According to health experts, pregnant women and newborns should be screened for a virus that causes brain damage and deafness. The study that appeared in the latest issue of The Medical Journal of Australia yesterday says hundreds of cases of cytomegalovirus (CMV) are likely being missed each year in Australia because of a lack of screening, denying babies treatment for the condition.
A virologist with the University of NSW, Professor William Rawlinson, says a 10-year surveillance project between 1999 and 2009 shows that while Australia is estimated to have about 1,800 cases a year, only five to 25 are being diagnosed. Over the decade-long study, doctors reported a total of 363 cases to the surveillance project team. While 90 per cent had symptoms of the virus, only 15 of the babies, or 8 per cent, were given antiviral treatment.
CMV is a common viral infection that causes flu-like or no symptoms in healthy people. But it may lead to other problems for pregnant women, resulting in severe damage to their babies' brains and livers, with symptoms that can include an enlarged liver, jaundice, hearing loss, progressive visual loss, convulsions and mental retardation. In severe cases the virus can also be fatal.
The experts explain that most infected babies will present as well and not exhibit any symptoms at birth; about 13 per cent or 240 of the 1,800 infected each year will develop permanent problems. If the condition is detected shortly after birth, babies can be given antiviral treatments within their first 30 days of life or hearing aids to improve their development thereafter.

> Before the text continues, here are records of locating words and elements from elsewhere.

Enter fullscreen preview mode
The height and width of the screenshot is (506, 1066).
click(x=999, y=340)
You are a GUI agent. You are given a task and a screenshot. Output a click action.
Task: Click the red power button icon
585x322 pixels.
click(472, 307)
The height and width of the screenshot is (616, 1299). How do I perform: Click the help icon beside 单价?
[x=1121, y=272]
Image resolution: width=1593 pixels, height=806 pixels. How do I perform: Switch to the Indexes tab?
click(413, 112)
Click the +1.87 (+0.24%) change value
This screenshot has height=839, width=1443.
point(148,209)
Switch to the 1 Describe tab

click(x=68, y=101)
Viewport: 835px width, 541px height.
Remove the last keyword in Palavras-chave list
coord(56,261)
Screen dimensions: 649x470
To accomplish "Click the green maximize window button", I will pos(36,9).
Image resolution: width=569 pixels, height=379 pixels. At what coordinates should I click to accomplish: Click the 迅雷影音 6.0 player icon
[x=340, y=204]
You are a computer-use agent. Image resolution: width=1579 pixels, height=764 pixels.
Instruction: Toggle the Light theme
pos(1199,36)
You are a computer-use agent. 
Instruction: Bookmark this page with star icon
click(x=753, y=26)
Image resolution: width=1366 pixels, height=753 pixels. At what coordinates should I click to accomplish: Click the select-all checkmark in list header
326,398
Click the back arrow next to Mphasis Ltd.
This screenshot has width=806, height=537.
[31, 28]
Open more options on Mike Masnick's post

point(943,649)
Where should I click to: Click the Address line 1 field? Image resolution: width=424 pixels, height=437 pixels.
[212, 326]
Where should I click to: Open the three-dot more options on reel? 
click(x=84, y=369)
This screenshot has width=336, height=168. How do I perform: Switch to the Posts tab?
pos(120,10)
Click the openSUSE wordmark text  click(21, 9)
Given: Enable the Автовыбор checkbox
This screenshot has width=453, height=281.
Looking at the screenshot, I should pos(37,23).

The doctors say that although newborns are given routine hearing tests in most states, those found to have problems are not screened for CMV - an important gap that should be resolved. “Neonatal hearing screening is cost-effective and allows for early intervention with hearing aids and education, which can result in functional language improvements…The cost-effectiveness of incorporating CMV screening into this algorithm urgently needs to be determined,” they write. “Children identified with SNHL (sensorineural hearing loss) are not currently routinely screened for CMV in Australia and this is arguably an important gap within the program… Neonatal hearing screening is cost-effective and allows for early intervention with hearing aids and education, which can result in functional language improvements,” Prof Rawlinson and his team of researchers wrote in their paper.
A vaccine for CMV is being tested in the US and Europe and treatments for pregnant women are being investigated. Professor William Rawlinson, a senior medical virologist at the University of NSW who led the research, said CMV was under-diagnosed, infrequently treated and often manifested itself as isolated hearing loss.